The balanced budget amendment vote in 1995 was 300 yeas to 132 nays, well above the two-thirds requirement to amend the Constitution. In that vote, 72 Democrats voted yes. Today, only 25 voted in the affirmative. In 1995, two Republicans voted no. In Friday's vote four GOPers voted no.
There were only three members not voting in 1995's vote. On Friday there were eight no-votes: Reps. Karen Bass (D-Calif.), Ted Deutch (D-Fla.), Bob Filner (D-Calif.), Gabrielle Giffords (D-Ariz.), Grace Napolitano (D-Calif.), Devin Nunes (R-Calif.), John Olver (D-Mass.) and presidential candidate Ron Paul (R-Texas).
Presidential candidate Rep.
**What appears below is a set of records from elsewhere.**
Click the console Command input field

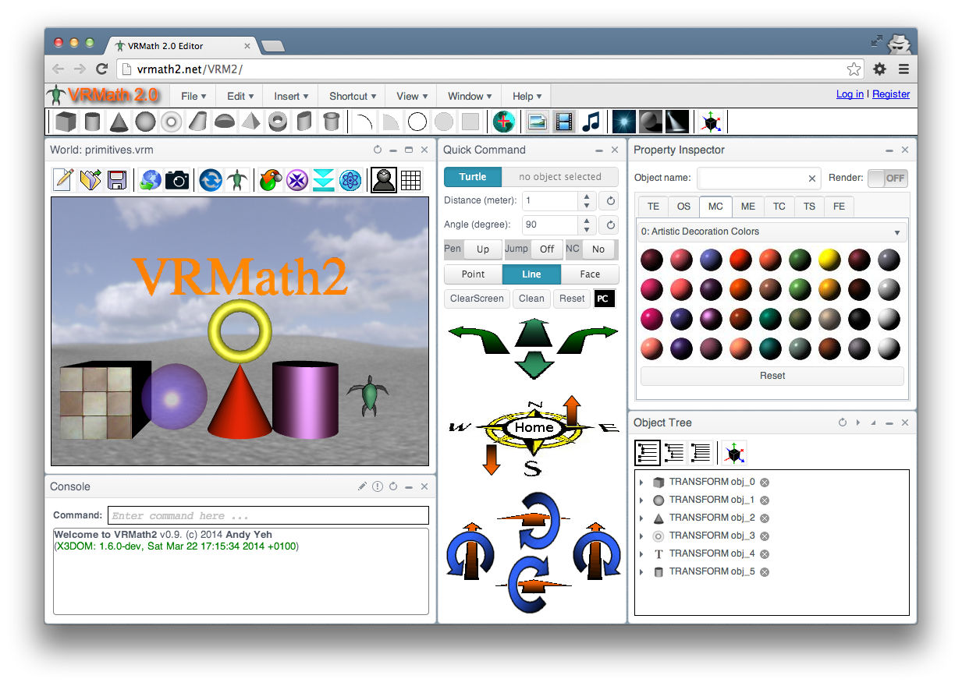point(268,516)
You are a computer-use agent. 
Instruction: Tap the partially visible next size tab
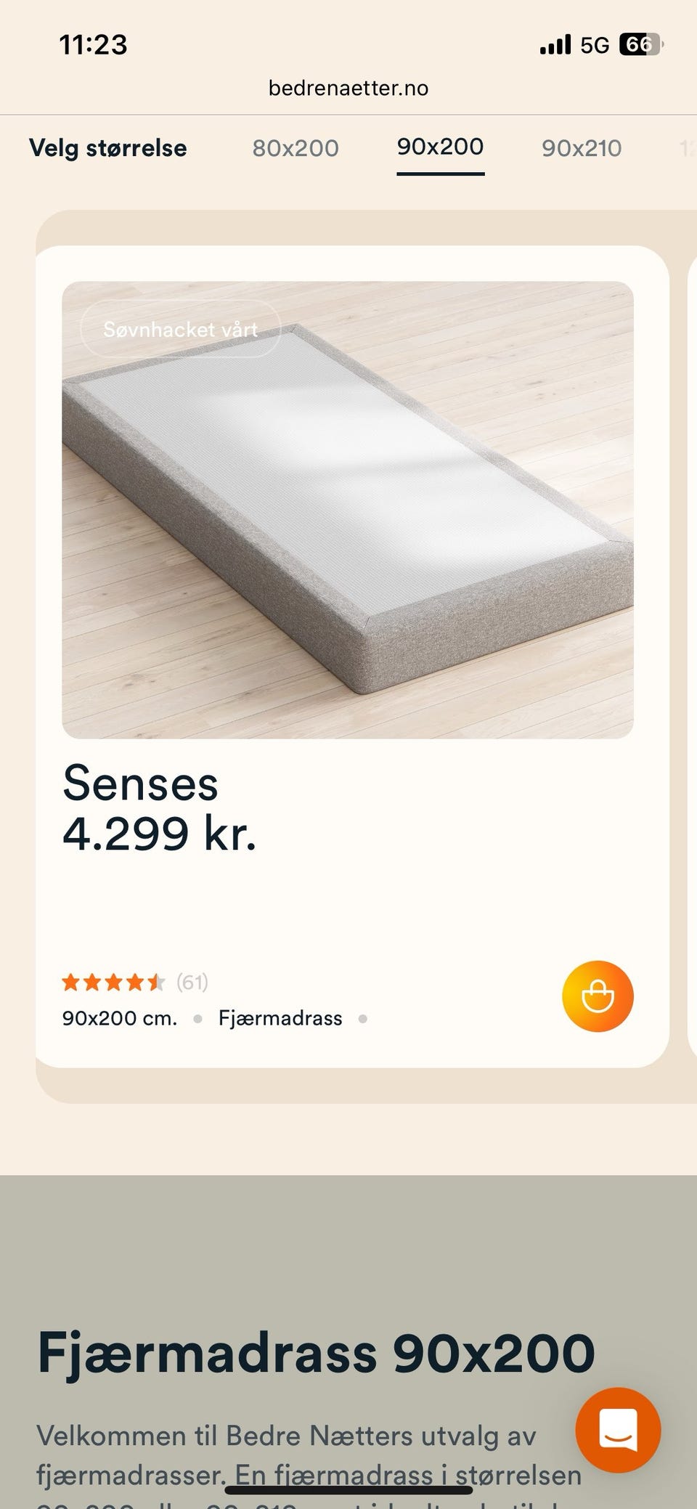688,148
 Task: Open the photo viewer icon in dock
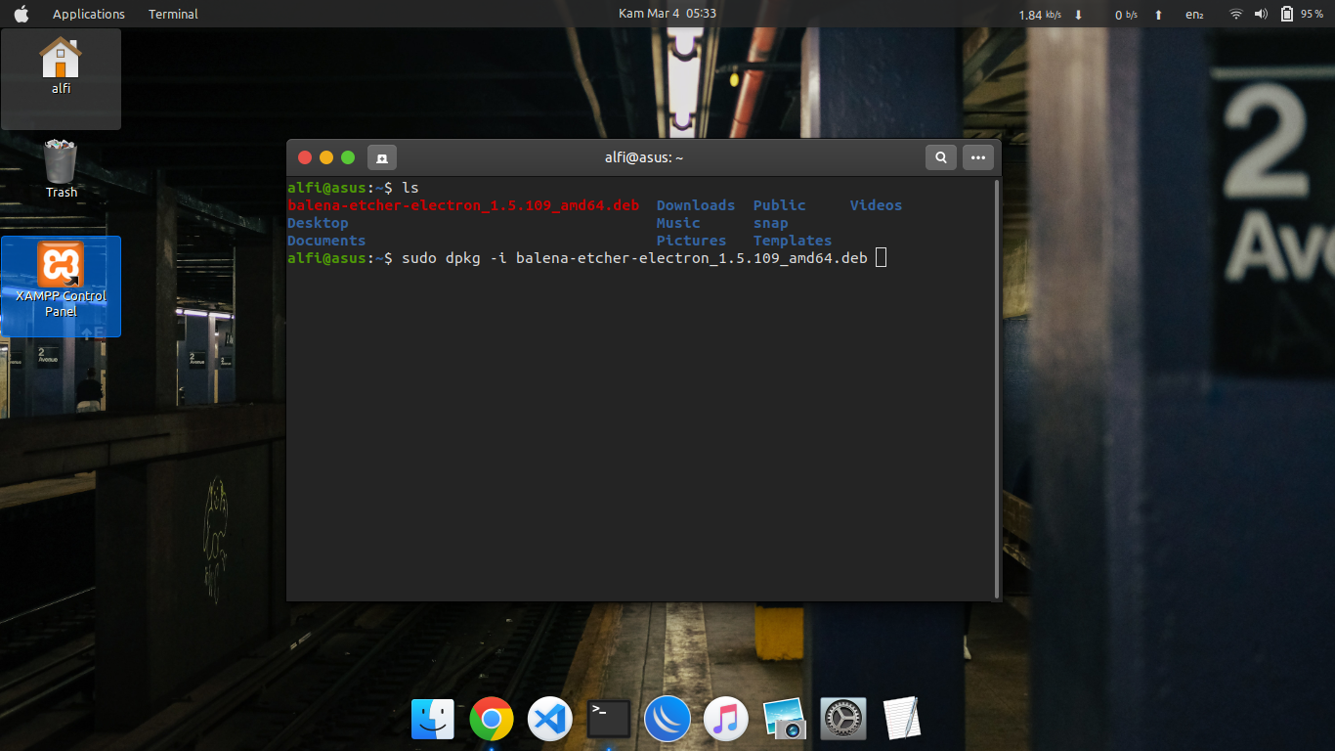pyautogui.click(x=784, y=721)
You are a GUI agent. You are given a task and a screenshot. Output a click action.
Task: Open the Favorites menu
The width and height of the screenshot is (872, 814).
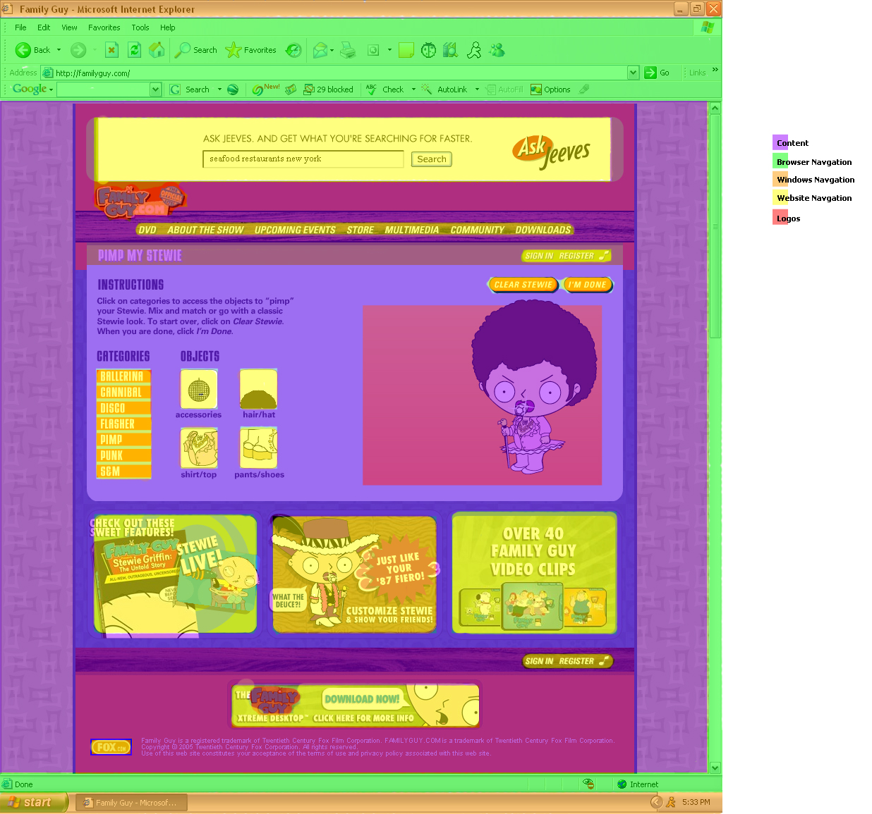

Michele Bachmann (R-Minn.) was at the Capitol and voted yes.
Other interesting tidbits from the vote:
Ten Democrats who voted yes in 1995 remain in the House. Of those, seven switched their vote today. They included House Minority Whip Steny Hoyer (D-Md.), Assistant Minority Whip and supercommittee member Jim Clyburn (D-S.C.), Reps. Rob Andrews (D-N.J.), Jim Moran (D-Va.), Frank Pallone (D-N.J.), Marcy Kaptur (D-Ohio) and Mike Doyle (D-Pa.).
Reps. Collin Peterson (D-Minn.), Jerry Costello (D-Ill.), Peter DeFazio (D-Ore.) remained consistent.
Rep. Ralph Hall (R-Texas) voted yes in 1995 as a Democrat and switched parties several years ago. He also voted yes today.
House Rules Committee Chairman David Dreier (R-Calif.) was the only Republican here in 1995 who voted yes then and voted nay today.
Reps. Sanford Bishop (D-Ga.) and Bobby Rush (D-Ill.) were the only members still serving who missed the 1995 vote. Bishop voted yes today. Rush voted no.